EX-10.15 3 itgr12302016ex1015.htm EXHIBIT 10.15 Exhibit


SECOND AMENDMENT
TO
INTEGER HOLDINGS CORPORATION 2011 STOCK INCENTIVE PLAN
INTEGER HOLDINGS CORPORATION 2009 STOCK INCENTIVE PLAN

This Second Amendment (“Second Amendment”) to the Integer Holdings Corporation 2011 Stock Incentive Plan and the Integer Holdings Corporation 2009 Stock Incentive Plan (collectively, the “Plans”) is made effective as of October 18, 2016 by action of the Board of Directors of Integer Holdings Corporation (the “Company”).
WHEREAS, the Plans were previously amended by an amendment dated August 5, 2013 that addressed the treatment of Incentive Awards under certain circumstances; and
WHEREAS, the Board of Directors, on recommendation of the Compensation Committee, has determined that this Second Amendment, which sets forth an exception to the treatment of Incentive Awards under certain circumstances if the award agreement evidencing such Incentive Award provides otherwise, is in the best interests of participants in the Plans and the Company;
THEREFORE, the Plans are amended as follows:
1.Unless otherwise provided in any Award Agreement:
(a)    in the event that the employment of a Participant with the Company shall terminate by reason of death, disability or Retirement (as defined below), all outstanding Incentive Awards granted to such Participant that vest or become exercisable based on the passage of time shall become fully and immediately vested and exercisable;
(b)    in the event that the employment of a Participant with the Company shall terminate by reason of death or disability, all outstanding Incentive Awards held by such Participant that vest or become exercisable based on attainment of Performance Goals (“Performance-Based Awards”) shall become immediately vested and exercisable at the target level applicable to such Performance-Based Awards; and
(c)    in the event that the employment of a Participant with the Company shall terminate by reason of Retirement, a portion of the outstanding Performance-Based Awards held by such Participant that are not vested or exercisable at the time of such termination of employment (the “Pro-Rata Performance Portion”) shall not expire or be forfeited but shall remain outstanding and shall continue to be eligible for vesting and exercisability based on attainment of the Performance Goals applicable to such Performance-Based Awards.
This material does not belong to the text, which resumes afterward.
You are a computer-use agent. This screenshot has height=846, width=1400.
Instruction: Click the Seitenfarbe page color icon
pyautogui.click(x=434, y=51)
The Pro-Rata Performance Portion is determined for each outstanding Performance-Based Award by multiplying the number of options, shares, rights or units constituting such Award by a fraction, the numerator of which is the number of full and partial calendar months that have elapsed since the beginning of the performance period attributable to such Award through the date of termination of employment and the denominator of which is the total number of calendar months






in such performance period. For purposes of this Second Amendment, “Retirement” means a Participant’s voluntary termination of employment occurring on or after such time as such Participant has attained 59.5 years of age with a combination of age and length of Company service equal to or exceeding 69.5 years.
(d)    in the event the employment of a Participant with the Company shall terminate by reason of Retirement, all outstanding Incentive Awards granted to such Participant, to the extent that they were exercisable at the time of such termination (including by reason of accelerated vesting pursuant to this Second Amendment), shall remain exercisable until the earlier of the third anniversary of such termination or the expiration of its term.
2.    All capitalized terms used but not defined in this Second Amendment but defined in the Plans shall have the meanings given them therein.
3.    Except to the extent amended hereby, the terms and conditions of the Plans and any Award Agreement remain in full force and effect, including, without limitation, any term or condition providing that an Incentive Award shall not be exercisable after the expiration of its term.